> Text passage

Film Review: ‘Zeroville’

I’m tired of hearing how some novels are “impossible to adapt.” Balderdash! Just because some books don’t lend themselves to being translated from page to screen doesn’t mean that the attempt ought not to be made. Just ask James Franco, who’s shown a speed freak’s determination to tackle some of the unlikeliest literary adaptations of the last decade, from William Faulkner (“As I Lay Dying,” “The Sound and the Fury”) to John Steinbeck (“In Dubious Battle”) to Cormac McCarthy (“Child of God”). Frankly, he’s not very good at it, but that doesn’t stop him. Nor should it. Even Franco’s failures are fascinating, like asymmetrical pottery-wheel mishaps that wouldn’t passs for a vase, but wind up looking like modern art.

From the moment of its publication in 2007, Steve Erickson’s postmodern showbiz satire “Zeroville” was widely described as “unfilmable” — which was like waving a red flag in front of Franco. Truth be told, “Zeroville” was practically begging to be turned into a movie, and even though the result is a mess, something interesting should have come from it. The main character, Vikar, is singularly obsessed with cinema, so much so that he has the faces of Montgomery Clift and Elizabeth Taylor from “A Place in the Sun” tattooed across his bald scalp. He heads straight from seminary school to Hollywood, works his way up from set builder to film editor, falls for a cult-film siren and discovers “a secret movie hidden in all the movies ever made.”

As Erickson describes him, Vikar sounds like a cross between Chauncey Gardiner (slow, soft-spoken, inadvertently revolutionary) and Ignatius Riley (the blowhard hero of his own life story) — the sort of larger-than-life, dumb-luck lummox who could easily sustain his own movie. Only, Franco was the wrong person to play him. A guy like him shows up in Los Angeles, and they put him in the pictures. Vikar, on the other hand, is kind of a freak, a virginal, naïve, socially awkward outsider who somehow cracks the industry’s secret code, bearing silent witness to the decade that transformed Hollywood before realizing how everything connects.

> Data excerpts
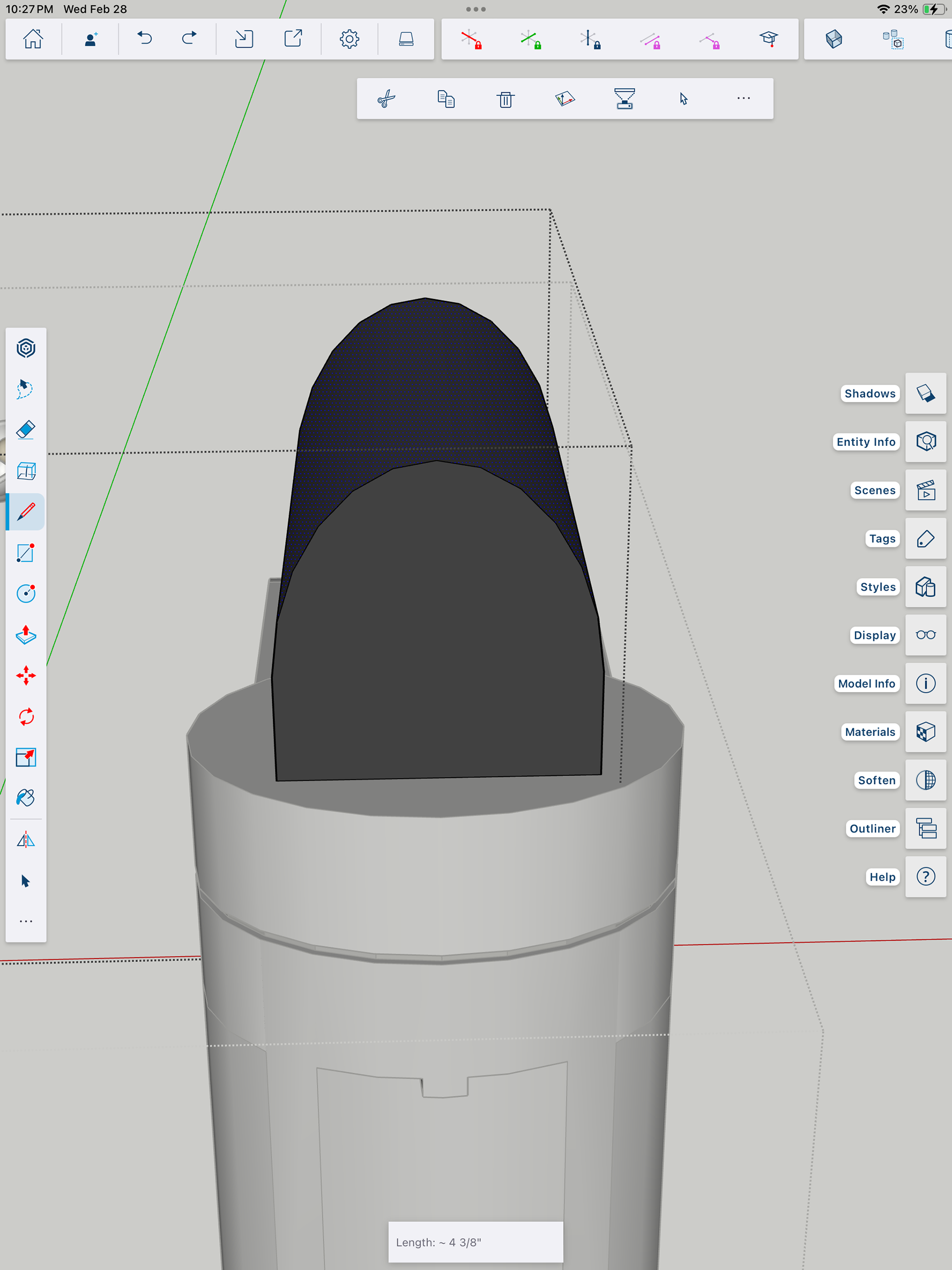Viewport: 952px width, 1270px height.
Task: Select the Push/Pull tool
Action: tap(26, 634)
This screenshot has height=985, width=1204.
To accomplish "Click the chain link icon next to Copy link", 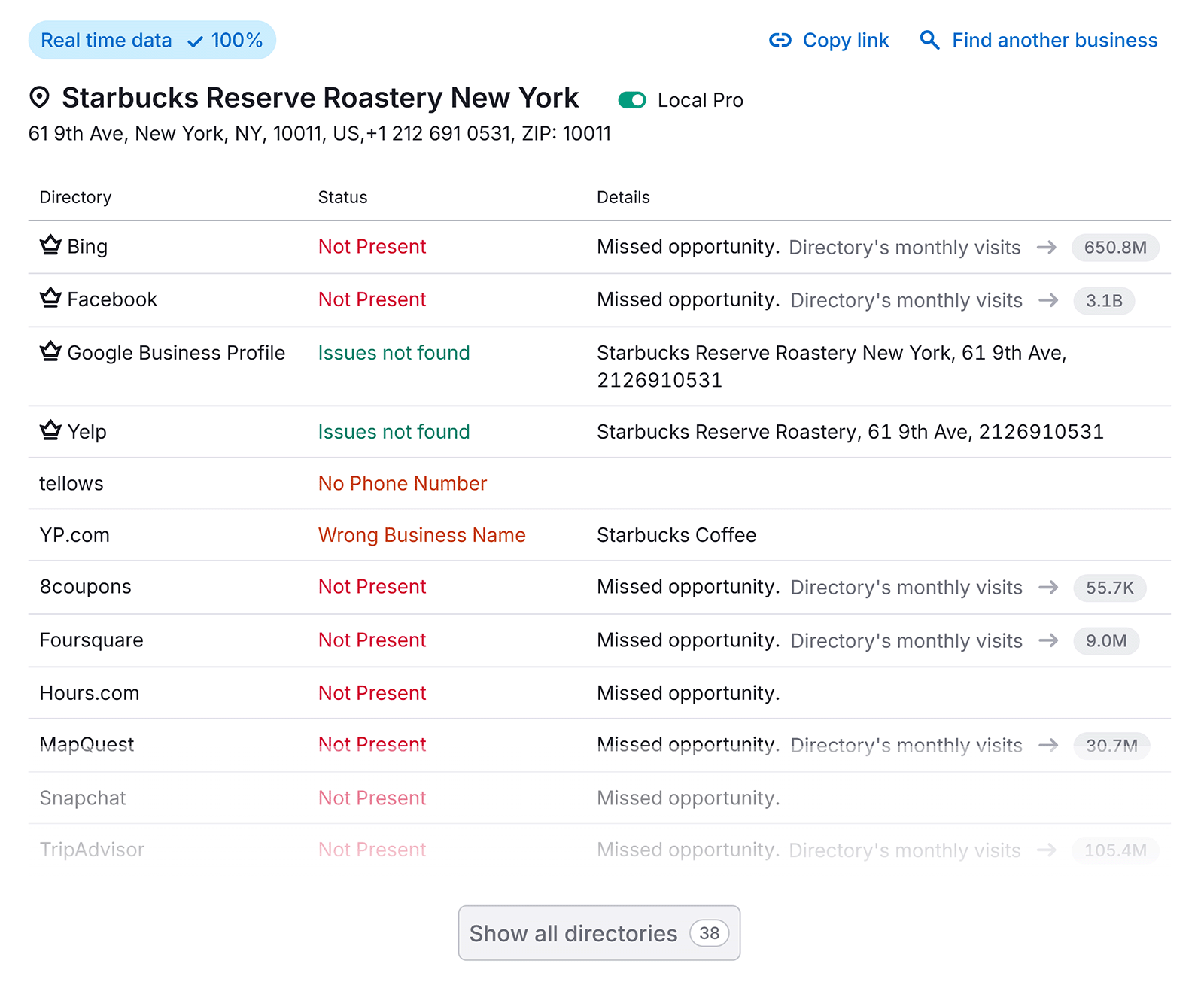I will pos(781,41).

> Exercise A
Using the review of "Zeroville," decide whether each statement agrees with it, answering yes or no and quoting the words that settle it: (i) The novel "Zeroville" was published in 2007. (ii) Vikar goes to Hollywood straight from law school. (iii) The reviewer believes Franco was the right person to play Vikar.
> Exercise B
Reproduce the stretch of the "Zeroville" review from "As Erickson describes" through "how everything connects.", switching "Los Angeles" to "New York".

> Exercise output A
(i) Yes: "From the moment of its publication in 2007"
(ii) No: "He heads straight from seminary school to Hollywood"
(iii) No: "Only, Franco was the wrong person to play him."

> Exercise output B
As Erickson describes him, Vikar sounds like a cross between Chauncey Gardiner (slow, soft-spoken, inadvertently revolutionary) and Ignatius Riley (the blowhard hero of his own life story) — the sort of larger-than-life, dumb-luck lummox who could easily sustain his own movie. Only, Franco was the wrong person to play him. A guy like him shows up in New York, and they put him in the pictures. Vikar, on the other hand, is kind of a freak, a virginal, naïve, socially awkward outsider who somehow cracks the industry’s secret code, bearing silent witness to the decade that transformed Hollywood before realizing how everything connects.